There are many people out there who read multiple genres. They read the gamut, from nonfiction to literary to supernatural. I do the same thing to a certain extent. I’m both a book lover and bookseller so I’ll occasionally pick up a memoir or re-read a classic. Books that aren’t crime fiction, I include among my all-time favorites, like TO KILL A MOCKINGBIRD and BLACK BEAUTY. But my go-to genre is dark crime fiction.


Yet this changed when I started reading YA several years ago. I was surprised that I loved it just as much as crime fiction. I adored it to the point where I wanted to write YA (and yes, I’m still struggling to finish my YA novel). I strongly identified with the angst, the loneliness, and the confusion of the teen protagonists. The overwhelming emotion and the life or death storylines (either figuratively or literally) are excruciatingly painful and lovely. Some YA fiction is even darker than many crime fiction novels I’ve read. They tackle heavy topics like incest, abuse, neglect, suicide, drugs, and gender/sexual/cultural identity with brutal honesty. Yet YA novels can also have a lightness and startling beauty to them. The teen voice is both world-weary and innocent, hopeful yet candid.

some of my favorite YAs
Some of my favorite YAs

I also love Middle Grade fiction for entirely different reasons. I love the whimsy and eagerness of an MG book. I have a soft spot for middle grade mysteries and wish there were more of them out there.

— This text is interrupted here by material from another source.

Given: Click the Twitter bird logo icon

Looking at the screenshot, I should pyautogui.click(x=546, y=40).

MG booksI think many booksellers feel the way I do. They may gravitate towards a certain genre and that becomes their wheelhouse but it’s nice to occasionally balance it with something completely different.

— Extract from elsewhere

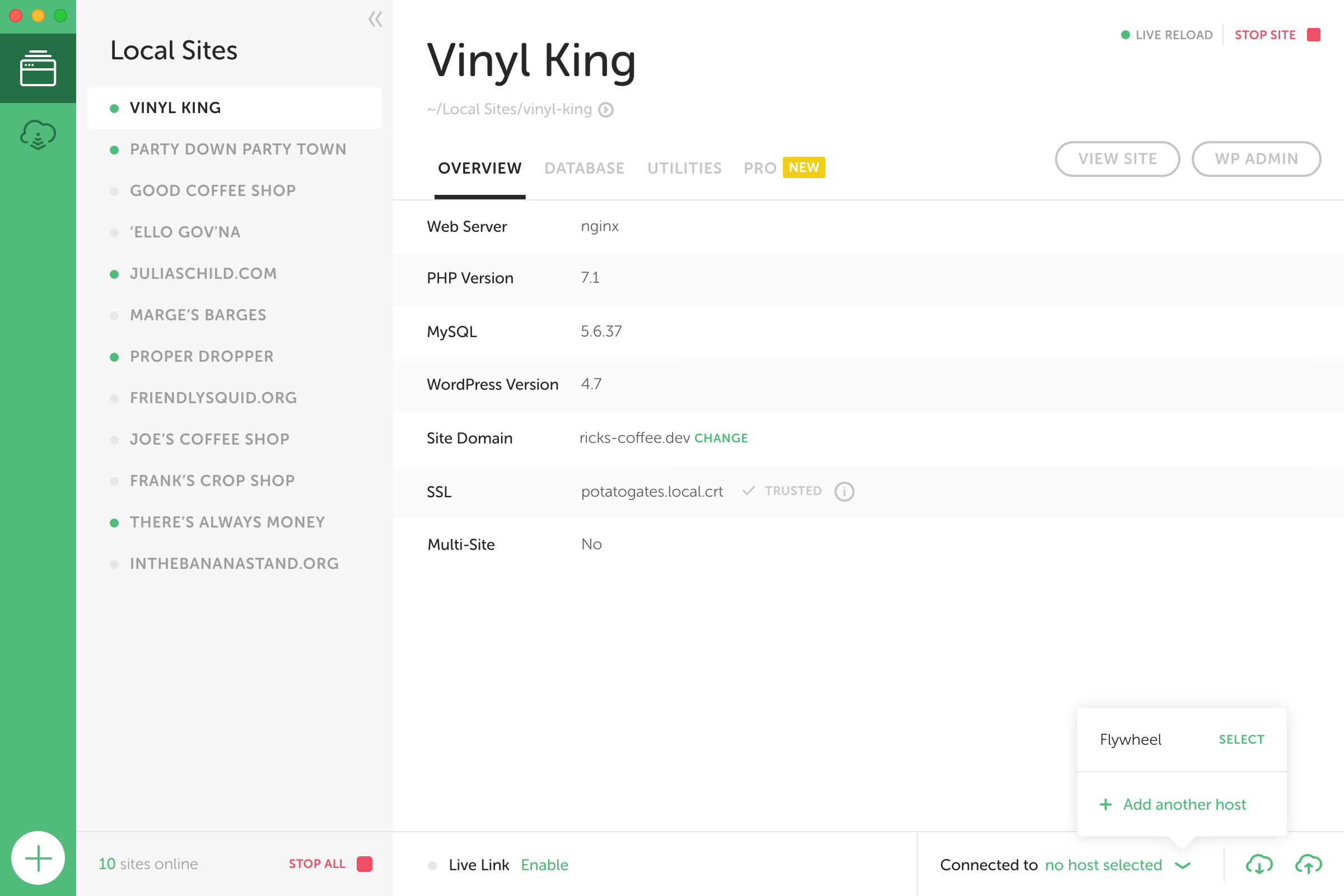1344x896 pixels.
Task: Switch to the DATABASE tab
Action: tap(584, 168)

As a writer/fangirl/bookseller, I’m learning both communities—the crime fiction world and the YA/MG world—are the most supportive enthusiastic bunch I could ever hope to know. There is also a lot of overlap and crossover (usually when the crime fiction authors begin having kids of their own). Now that I think about it, it’s not so hard for me to believe that I love both genres equally. They’re all stories told from the heart that touch us in some way, and isn’t that ultimately, what we’re looking for as readers?

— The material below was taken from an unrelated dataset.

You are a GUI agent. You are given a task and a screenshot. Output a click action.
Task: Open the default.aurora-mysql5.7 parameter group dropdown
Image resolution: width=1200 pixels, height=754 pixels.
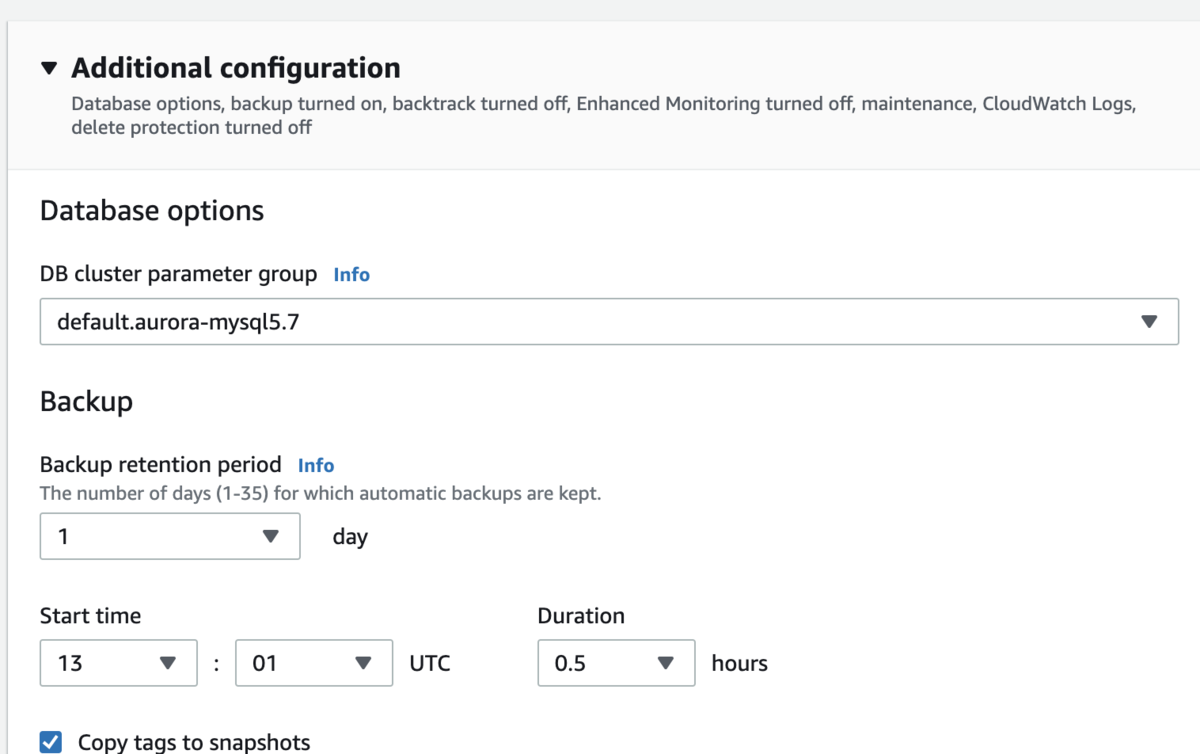pyautogui.click(x=590, y=322)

And since many of us are doing our favorite books of 2015, I guess I might as well end this post with my own list. So here are my top 3 from both crime fiction and YA, in no particular order:

  1. THE GIRL ON THE TRAIN by Paula Hawkins (crime fiction)
  2. STONE COLD DEAD by James W. Ziskin (crime fiction)
  3. CONCRETE ANGEL by Patricia Abbott (crime fiction)
  4. WE ALL LOOKED UP by Tommy Wallach (YA)
  5. CONVICTION by Kelly Loy Gilbert (YA)
  6. AN EMBER IN THE ASHES by Sabaa Tahir (YA)

I’ve provided links to my GoodReads or Mysterious Galaxy reviews for each title. It was hard to choose my favorites of 2015 but I’m pretty satisfied with this list. With that being said, I know I’m forgetting some outstanding novels. Here’s to a year filled with emotional, gut-wrenching, twisted, shocking, and uplifting fiction! I can’t wait to see what’s in store for 2016, but I already know there are some hugely-anticipated gems on the horizon.


Sarah M. Chen has worked a variety of odd jobs, ranging from script reader to private investigator assistant. Her crime fiction short stories have appeared online and in various anthologies, including All Due Respect, Akashic, Plan B, Shotgun Honey, Out of the Gutter, Betty Fedora, Vol. 2, and Spelk. Her noir novella, Cleaning Up Finn, is coming out May 2016 with All Due Respect Books, proving she can write something over 6,000 words.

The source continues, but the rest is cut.